Zaczałem 26 maja z wagą 106,3 kg przy wzroście 178 cm, obwód kalatki piersiowej 117cm, obwód pasa, 116 cm, obwód bioder 110 cm, obwód bicepsu 39 cm, obwód uda 65 cm. Zacząłem liczyć kalorie oraz bilansować makroskładniki, przez pierwsze 4 dni było to stopniowe całkowite wyrzucenie słodyczy z menu oraz spożywanie mniejszego posiłku wieczorem od 3 dni jest to konkretne wyliczanie kalori na poziomie 1800 kcal dziennie, oraz stopiowy wysiłek fizyczny np stopniowany spacer-obieg w proporcji 10 min szybki spacer 5 minut sredni bieg, ćwiczenia ogólno rozruchowo rozgrzewające mięśnie i stawy, pompki, godzina jazdy na rowerku w domu. Obecnie po tygodniu waga 104 kg, 115 cm w pasie reszta bez zmian, wiem że to wszystko to na razie jest woda ale progres dodaje sił. Chciałbym wprowadzić regularną siłownie 4-5 razy w tygodniu plus regularne kardio. Pstawiłem sobie za cel, schudnąć 30 kg do 24.12.2014 roku czyli do wagi 76 kg która jest waga jaką miałem w wieku 22 lat przed wypadkiem, a najlepiej, zniwelowanie tkanki tłuszczowej do normalnego poziomu a rozbudowa tkanki mięsniowej, co bedzie oczywiście oznaczać wiekszą wagę, ale założenie to samo saplenie 30 kilo tłuszczu.

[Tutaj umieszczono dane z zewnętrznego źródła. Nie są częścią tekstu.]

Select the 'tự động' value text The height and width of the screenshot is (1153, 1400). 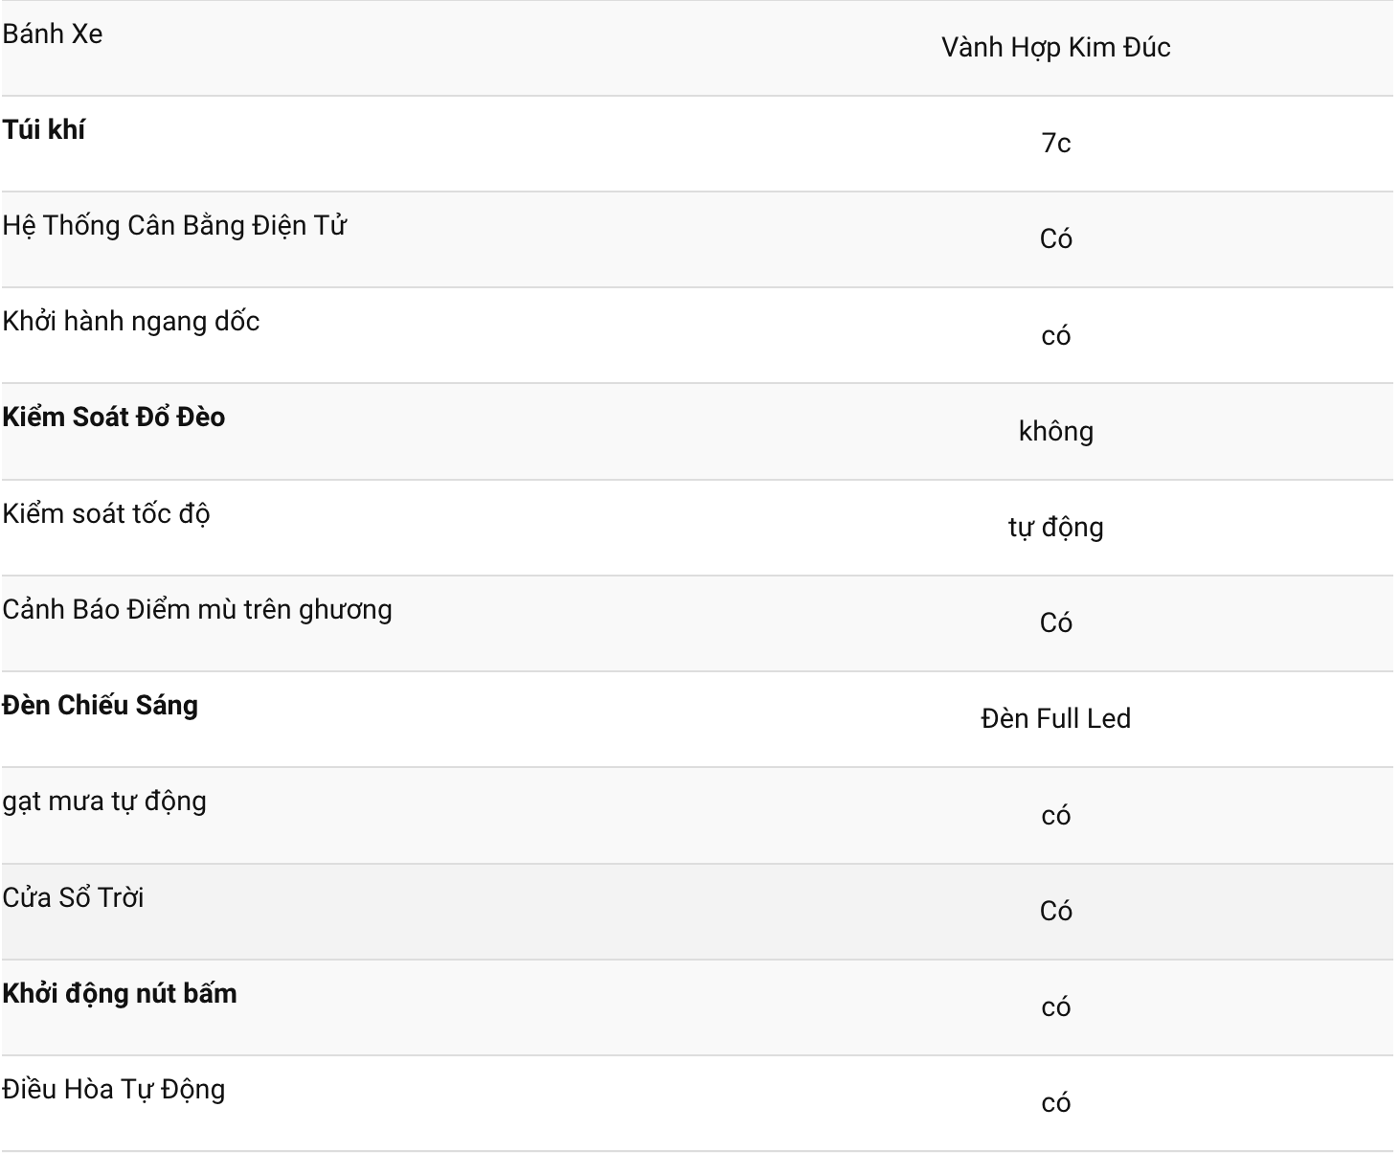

Jestem mocno nastawiony na sukces w tej kwestii, z autopsji wiem że nie ma ludzi ze słaba i silna wola, tylko niegotwych i gotowych na zmiany w swoim życiu. Chciałbym aby Pan Panie Michale poprowadził mnie dobra ścieżką, żebym nie popełnił błedów które znowu będe naprawaił przez długi okres czasu. Z góry ślicznie dziekuje.
PS. przepraszam wszystkich za tą " powieść obyczajową" jednak ze względu na pobudki oraz ogromna ilość zmiennych i czynników wpływających na sukces, oraz fakt że moje zagadnienie nie jest kwestja jednoznacznej prostej odpowiedzi na konkretne pytanie, musiało po prostu zostać przedstawione w formie "wywiadu środowiskowego". Pozdrawiam wszystkich dążących do upragnionego celu.
Witam,
czy można poznać dietę, jaka została opracowana dla jednego z uczestników projektu be strong - Mateusza Rogaczewskiego? W jednym z filmów udało mi się wychwycić jedynie makroskładniki i liczbę posiłków (20w, 40b, 20t, 5 posiłków).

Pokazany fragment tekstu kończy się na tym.